Exercise aim -> Render the records from the line containing "819x1456 pixels." down through the line containing "Action: point(673,212)", both included, as a Markdown table with the columns Row and Line, leaving out blank lines.

Data supplied ->

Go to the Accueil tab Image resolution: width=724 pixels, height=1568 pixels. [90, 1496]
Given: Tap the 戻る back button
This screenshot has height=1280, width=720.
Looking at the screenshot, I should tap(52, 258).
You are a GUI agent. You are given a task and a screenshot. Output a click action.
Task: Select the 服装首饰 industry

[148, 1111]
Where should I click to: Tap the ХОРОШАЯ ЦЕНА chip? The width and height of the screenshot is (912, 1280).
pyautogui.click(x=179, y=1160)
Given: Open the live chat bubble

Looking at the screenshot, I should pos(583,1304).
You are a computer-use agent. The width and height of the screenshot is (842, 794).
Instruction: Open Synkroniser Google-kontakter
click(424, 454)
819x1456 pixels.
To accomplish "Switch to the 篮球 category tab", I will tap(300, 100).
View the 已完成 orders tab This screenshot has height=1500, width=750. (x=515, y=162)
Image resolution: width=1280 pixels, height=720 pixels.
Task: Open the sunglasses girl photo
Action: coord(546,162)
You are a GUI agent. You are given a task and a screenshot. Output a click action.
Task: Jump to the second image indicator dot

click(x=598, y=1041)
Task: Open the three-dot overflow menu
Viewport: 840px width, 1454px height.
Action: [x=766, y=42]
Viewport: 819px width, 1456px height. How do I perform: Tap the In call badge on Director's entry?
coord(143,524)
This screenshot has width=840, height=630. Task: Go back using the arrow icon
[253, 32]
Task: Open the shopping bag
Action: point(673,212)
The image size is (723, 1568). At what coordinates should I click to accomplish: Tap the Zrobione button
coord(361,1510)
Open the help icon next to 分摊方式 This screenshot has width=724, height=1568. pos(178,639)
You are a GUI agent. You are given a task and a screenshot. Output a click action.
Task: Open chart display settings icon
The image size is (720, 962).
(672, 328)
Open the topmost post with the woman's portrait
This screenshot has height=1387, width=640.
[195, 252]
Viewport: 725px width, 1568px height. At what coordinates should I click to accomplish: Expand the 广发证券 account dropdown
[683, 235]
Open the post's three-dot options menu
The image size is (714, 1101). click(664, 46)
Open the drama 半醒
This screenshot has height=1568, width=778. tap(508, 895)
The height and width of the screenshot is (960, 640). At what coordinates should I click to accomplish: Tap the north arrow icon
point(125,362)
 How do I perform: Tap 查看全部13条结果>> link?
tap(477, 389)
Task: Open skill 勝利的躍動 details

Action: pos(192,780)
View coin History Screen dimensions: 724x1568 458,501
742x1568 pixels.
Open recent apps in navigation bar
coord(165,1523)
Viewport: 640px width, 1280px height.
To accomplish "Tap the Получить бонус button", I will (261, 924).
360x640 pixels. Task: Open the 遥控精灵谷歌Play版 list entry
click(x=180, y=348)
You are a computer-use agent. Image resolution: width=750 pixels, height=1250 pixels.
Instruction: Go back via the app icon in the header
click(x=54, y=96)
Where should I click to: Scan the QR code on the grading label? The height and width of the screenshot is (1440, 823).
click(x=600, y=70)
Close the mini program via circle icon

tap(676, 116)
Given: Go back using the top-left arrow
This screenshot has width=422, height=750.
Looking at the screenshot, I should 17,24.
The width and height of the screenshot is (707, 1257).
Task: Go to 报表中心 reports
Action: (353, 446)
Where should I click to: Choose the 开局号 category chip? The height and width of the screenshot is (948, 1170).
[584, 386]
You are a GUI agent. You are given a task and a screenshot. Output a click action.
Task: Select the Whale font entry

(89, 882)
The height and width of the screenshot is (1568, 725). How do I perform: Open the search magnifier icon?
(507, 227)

Completed exercise ->
| Row | Line |
|---|---|
| 1 | 819x1456 pixels. |
| 2 | To accomplish "Switch to the 篮球 category tab", I will tap(300, 100). |
| 3 | View the 已完成 orders tab This screenshot has height=1500, width=750. (x=515, y=162) |
| 4 | Image resolution: width=1280 pixels, height=720 pixels. |
| 5 | Task: Open the sunglasses girl photo |
| 6 | Action: coord(546,162) |
| 7 | You are a GUI agent. You are given a task and a screenshot. Output a click action. |
| 8 | Task: Jump to the second image indicator dot |
| 9 | click(x=598, y=1041) |
| 10 | Task: Open the three-dot overflow menu |
| 11 | Viewport: 840px width, 1454px height. |
| 12 | Action: [x=766, y=42] |
| 13 | Viewport: 819px width, 1456px height. How do I perform: Tap the In call badge on Director's entry? |
| 14 | coord(143,524) |
| 15 | This screenshot has width=840, height=630. Task: Go back using the arrow icon |
| 16 | [253, 32] |
| 17 | Task: Open the shopping bag |
| 18 | Action: point(673,212) |